Tweaking the Learning Healthcare System

Assembling data and feeding back data: these are collaborative activities

If NHS data analysts were to draft an American Declaration of Independence-style manifesto, then one of the truths we hold to be self-evident would be that all information should be useful. Our data shouldn't just be something that managers and clinicians find "interesting". And it certainly shouldn't just be something they ignore. No. Our data should be instrumental in helping to change things that need to be changed.

But the process by which information gets turned into action (Before he started using the hashtag #showflow, Chris Green used to add the hashtag #dataintoaction to his tweets) is not at all straightforward. This engagement between data and decision-making is the Holy Grail for a lot of us, and we spend a lot of time trial-and-error-ing different ways of achieving this alchemy.

One theory I stumbled across recently is the Learning Healthcare System. This approach by Charles Friedman makes the point that there are behavioural as well as technical aspects to getting data into the bloodstream of the decision-making process. I've re-printed the main diagram below and you'll see that the Learning Healthcare System can be described using five verbs placed around a circle:

The blue left-hand side of the circle is the afferent side and it contains the activities that are mainly technical. The red right-hand side of the circle is the efferent side and refers to behavioural elements.

The idea is you start at the bottom-left of the circle (if this were a clock, you'd begin at about twenty-five-to-the-hour) by assembling the data. Then you analyse it. Then you interpret the data. Then you feedback your findings to the people who make the decisions that lead to change. Easy.

I very much like the circle-simplicity of this diagram. But I have three things I want to say about it.

Firstly, feedback is important. There are only five verbs in this diagram and feedback is one of them so let's take an overly quantitative—but quintessentially analyst-esque—position and assume that it's roughly 20% of the challenge. We have to publish our stuff, we have to show and tell, we have to get the data messages across to the people who need them. But I worry that we don't pay enough attention to the feedback stage of the cycle. Once we've done our analysis we often just email the Excel spreadsheet to people. We hardly ever feedback our findings in a setting that involves us being in the same room as the recipients. So the end result is that we analysts tend to see feedback as a technical verb instead of the behavioural verb that it actually is.

Feedback wasn't the only verb in that diagram that bothered me; I had issues with assemble, too. Specifically, it irked me that assemble was situated entirely within the blue (technical) half of the circle diagram. I don't think assemble is a purely technical task. I think it has a strong behavioural element. Like feedback, it involves observation and conversations: human-centred and human-facing activities that don't necessarily involve a computer.
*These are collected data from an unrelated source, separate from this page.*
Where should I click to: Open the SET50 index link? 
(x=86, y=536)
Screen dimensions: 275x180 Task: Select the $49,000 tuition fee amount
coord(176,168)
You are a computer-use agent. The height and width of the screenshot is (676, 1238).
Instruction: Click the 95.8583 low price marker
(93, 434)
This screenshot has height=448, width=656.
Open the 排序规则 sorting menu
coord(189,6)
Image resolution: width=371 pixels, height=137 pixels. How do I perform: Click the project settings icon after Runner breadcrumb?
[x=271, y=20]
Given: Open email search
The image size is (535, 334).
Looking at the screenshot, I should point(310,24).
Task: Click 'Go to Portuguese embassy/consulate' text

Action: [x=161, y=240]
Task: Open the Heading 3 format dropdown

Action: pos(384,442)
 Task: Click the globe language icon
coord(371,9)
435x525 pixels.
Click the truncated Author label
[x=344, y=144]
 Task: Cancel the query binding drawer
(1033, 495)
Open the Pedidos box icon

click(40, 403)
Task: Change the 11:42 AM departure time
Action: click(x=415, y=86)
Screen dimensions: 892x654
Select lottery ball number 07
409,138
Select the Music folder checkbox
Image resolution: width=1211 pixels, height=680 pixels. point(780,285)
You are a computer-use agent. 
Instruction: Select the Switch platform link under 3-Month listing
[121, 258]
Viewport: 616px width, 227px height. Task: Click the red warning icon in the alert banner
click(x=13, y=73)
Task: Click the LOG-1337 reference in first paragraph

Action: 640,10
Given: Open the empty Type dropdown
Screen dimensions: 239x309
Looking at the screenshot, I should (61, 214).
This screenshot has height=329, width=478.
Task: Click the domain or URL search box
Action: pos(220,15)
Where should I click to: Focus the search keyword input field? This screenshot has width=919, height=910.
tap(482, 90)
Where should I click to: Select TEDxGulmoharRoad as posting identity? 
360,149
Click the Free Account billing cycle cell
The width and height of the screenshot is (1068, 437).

The location of the word interpret in the diagram is better: it is at the join between the blue (afferent) side and the red (efferent) side, which is where I think it should be, because it implies—I think correctly—that analysts need help from managers and clinicians interpreting the data. But if interpret can be at the top (twelve o'clock) join, why can't assemble be at the bottom (six o'clock) join? Placing those two verbs at the joins would imply that both activities were collaborative efforts. And that would leave just analyse as the only verb in the purely-blue part of the circle. Which I think is about right.

I said earlier that I stumbled across the Learning Healthcare System theory. I was referred to it by a link in a piece by the Health Foundation's Director of Data Analytics, Adam Steventon, And I'd been led there by the recent blogpost on healthcare analytical capability by Martin Bardsley, who—amongst other things—said:

There is a widely acknowledged problem that health services often cannot access the right level of skilled analysts and that it also needs to use the analysts it does have better, and develop their skills and capabilities.

And I think the key to this is that we absolutely have to understand the behavioural aspects to the things that we do. In particular, the working out what data we need to analyse (assemble) and the working out how to disseminate the findings of our analysis (feedback). We need to question the orthodoxy that assemble and feedback are technical activities. In my view, they are not, they are behavioural, and they need to be done collaboratively with our users. Our focus on analyst training should probably be focused on those areas too: how to get analysts to connect better with managers and clinicians.